**Passage for review**.
══════

Red is compelling look into minds of modern artists
Nothing quite like the first day on a new job — particularly when your new job is assisting one of the most famous artists in the world.
That’s the scenario Ken (Braden Griffiths), a young, aspiring New York painter finds himself plunged into in the opening scene of Red, Alberta Theatre Projects’ smart, chatty look into how an artist’s mind works. How’s that again? Well, the artist’s mind at work — definitely a double-edged sword. Artists can be passionate, original, boundary-pushing visionaries who change the world with a single brush stroke.
They can also be self-absorbed, grandiose, narcissistic jerks who believe the world stops at the entrance to their studio.
Judging by Red, both of those descriptions could be applied to Mark Rothko (Allan Morgan), one of the Abstract Expressionists of the 1950s (along with people like William de Kooning, Jackson Pollock and Saskatchewan native Agnes Martin), who rewrote the book on contemporary art.
Rothko, who emigrated to Portland with his family at the age of nine, isn’t some posh trust fund brat discovered by Vanity Fair Magazine in his 20s either — Red is set when Rothko is 59, and has enjoyed a decade at the top of his — and the art world’s — game.

══════

**Saved data entries**.
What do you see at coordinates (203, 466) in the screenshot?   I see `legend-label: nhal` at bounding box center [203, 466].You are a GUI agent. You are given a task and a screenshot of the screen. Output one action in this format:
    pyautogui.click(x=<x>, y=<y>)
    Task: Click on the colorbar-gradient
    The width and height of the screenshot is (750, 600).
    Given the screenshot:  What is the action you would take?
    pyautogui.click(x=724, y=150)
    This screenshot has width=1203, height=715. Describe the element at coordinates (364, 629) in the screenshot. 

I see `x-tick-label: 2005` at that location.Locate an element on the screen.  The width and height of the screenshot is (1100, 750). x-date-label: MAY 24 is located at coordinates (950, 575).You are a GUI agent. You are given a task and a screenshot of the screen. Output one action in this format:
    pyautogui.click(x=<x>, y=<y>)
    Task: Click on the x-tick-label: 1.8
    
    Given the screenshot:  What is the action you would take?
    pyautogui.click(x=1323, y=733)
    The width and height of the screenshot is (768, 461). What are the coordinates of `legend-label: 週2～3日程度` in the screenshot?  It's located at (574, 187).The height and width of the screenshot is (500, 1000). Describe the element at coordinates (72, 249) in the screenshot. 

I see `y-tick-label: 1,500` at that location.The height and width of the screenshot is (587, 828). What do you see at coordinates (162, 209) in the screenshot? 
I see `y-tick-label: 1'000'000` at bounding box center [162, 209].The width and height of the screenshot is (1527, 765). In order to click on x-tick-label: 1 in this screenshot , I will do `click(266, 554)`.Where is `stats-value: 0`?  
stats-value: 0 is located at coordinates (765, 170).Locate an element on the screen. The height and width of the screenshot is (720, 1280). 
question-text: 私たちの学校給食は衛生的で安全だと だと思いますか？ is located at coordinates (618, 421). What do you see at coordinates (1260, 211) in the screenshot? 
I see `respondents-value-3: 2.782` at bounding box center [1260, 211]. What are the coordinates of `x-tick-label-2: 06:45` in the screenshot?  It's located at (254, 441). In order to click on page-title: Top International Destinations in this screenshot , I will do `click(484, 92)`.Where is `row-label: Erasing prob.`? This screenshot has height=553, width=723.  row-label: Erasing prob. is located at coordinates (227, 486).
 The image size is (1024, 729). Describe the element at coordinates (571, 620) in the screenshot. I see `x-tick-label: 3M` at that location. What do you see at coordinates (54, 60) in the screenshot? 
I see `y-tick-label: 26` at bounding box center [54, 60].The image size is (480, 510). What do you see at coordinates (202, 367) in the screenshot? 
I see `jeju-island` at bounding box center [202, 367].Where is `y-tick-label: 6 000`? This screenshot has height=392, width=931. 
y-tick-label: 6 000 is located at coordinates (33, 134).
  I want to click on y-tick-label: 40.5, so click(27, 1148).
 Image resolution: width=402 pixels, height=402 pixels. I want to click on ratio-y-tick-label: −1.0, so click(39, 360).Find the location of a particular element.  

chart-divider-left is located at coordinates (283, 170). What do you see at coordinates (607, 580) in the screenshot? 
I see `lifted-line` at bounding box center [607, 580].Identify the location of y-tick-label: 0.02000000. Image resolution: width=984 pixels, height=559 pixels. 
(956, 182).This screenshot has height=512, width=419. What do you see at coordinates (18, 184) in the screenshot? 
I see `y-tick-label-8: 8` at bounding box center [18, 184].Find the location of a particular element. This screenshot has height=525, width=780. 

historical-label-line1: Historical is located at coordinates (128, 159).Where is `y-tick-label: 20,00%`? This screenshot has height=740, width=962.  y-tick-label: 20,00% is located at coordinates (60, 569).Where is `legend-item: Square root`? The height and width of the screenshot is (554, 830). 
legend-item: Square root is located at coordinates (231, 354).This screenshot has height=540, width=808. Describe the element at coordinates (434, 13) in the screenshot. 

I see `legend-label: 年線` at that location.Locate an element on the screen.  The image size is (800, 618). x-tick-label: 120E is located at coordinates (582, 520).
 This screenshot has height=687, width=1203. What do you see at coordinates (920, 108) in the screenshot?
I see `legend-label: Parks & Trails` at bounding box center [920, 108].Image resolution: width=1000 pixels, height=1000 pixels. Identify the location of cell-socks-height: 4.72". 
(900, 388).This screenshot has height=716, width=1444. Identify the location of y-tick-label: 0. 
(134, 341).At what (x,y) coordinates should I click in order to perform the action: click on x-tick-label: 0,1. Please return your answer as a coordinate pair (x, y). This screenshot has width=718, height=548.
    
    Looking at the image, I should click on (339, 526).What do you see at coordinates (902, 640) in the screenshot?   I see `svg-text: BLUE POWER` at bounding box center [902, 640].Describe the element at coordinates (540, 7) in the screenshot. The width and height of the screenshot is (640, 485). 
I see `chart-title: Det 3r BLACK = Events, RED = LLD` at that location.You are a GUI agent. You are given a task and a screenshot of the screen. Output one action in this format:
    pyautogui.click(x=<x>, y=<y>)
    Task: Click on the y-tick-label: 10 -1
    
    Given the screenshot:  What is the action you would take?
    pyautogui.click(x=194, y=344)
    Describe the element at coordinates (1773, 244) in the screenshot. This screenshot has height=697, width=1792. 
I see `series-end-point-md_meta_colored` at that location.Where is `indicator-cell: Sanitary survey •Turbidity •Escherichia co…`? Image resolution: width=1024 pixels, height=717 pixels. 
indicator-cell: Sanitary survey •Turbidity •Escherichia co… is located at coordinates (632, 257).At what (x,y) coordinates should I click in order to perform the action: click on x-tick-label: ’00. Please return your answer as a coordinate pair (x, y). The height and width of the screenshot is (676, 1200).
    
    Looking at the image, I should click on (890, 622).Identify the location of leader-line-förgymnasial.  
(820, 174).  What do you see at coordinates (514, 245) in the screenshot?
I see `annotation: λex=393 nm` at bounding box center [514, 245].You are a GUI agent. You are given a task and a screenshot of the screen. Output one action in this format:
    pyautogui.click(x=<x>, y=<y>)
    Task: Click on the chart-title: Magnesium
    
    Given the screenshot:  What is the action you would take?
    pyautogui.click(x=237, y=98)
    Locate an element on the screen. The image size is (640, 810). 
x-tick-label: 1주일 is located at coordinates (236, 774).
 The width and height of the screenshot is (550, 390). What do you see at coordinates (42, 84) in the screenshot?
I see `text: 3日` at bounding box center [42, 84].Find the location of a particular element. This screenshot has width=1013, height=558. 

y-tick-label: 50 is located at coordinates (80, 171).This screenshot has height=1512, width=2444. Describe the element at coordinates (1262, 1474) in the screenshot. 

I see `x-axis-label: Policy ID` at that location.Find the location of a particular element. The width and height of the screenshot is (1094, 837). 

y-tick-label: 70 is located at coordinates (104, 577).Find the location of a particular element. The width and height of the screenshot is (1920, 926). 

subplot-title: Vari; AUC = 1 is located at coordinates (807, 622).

══════

**Task A**. Can you extract the part of the review of Red that begins at the words "Rothko, who emigrated" and stops after "world’s — game."?
**Task B**. Can you extend the review of the play Red, picking up right after its last sentence?
The listing is separate from the review of Red.

**Task answer A**.
Rothko, who emigrated to Portland with his family at the age of nine, isn’t some posh trust fund brat discovered by Vanity Fair Magazine in his 20s either — Red is set when Rothko is 59, and has enjoyed a decade at the top of his — and the art world’s — game.

**Task answer B**.
He’s been commissioned, for a staggering (1950s) sum of $35,000, by architect Philip Johnson to create a series of murals in the Four Seasons Restaurant being built uptown inside the new Seagram’s Building in the heart of midtown.
Unfolding in a quintet of scenes that are essentially dialogues between Ken and Rothko, Red digs into a lot of juicy art talk, as Rothko essentially assumes the role of paint-splattered mentor and father figure to wide-eyed Ken.
The success or failure of any production of Red rides largely on who plays the role of Rothko, and director Vanessa Porteous has pulled a winning ticket here casting Allan Morgan.
Morgan, the heart and head of such standout productions as Theatre Calgary’s Pride and Prejudice and Much Ado About Nothing and ATP’s award-winning 2012 production of Karen Hines’ Drama: Pilot Episode, simply explodes out of the gate the moment Ken steps into his studio and he doesn’t much stop until 90 minutes later, when Ken departs for good.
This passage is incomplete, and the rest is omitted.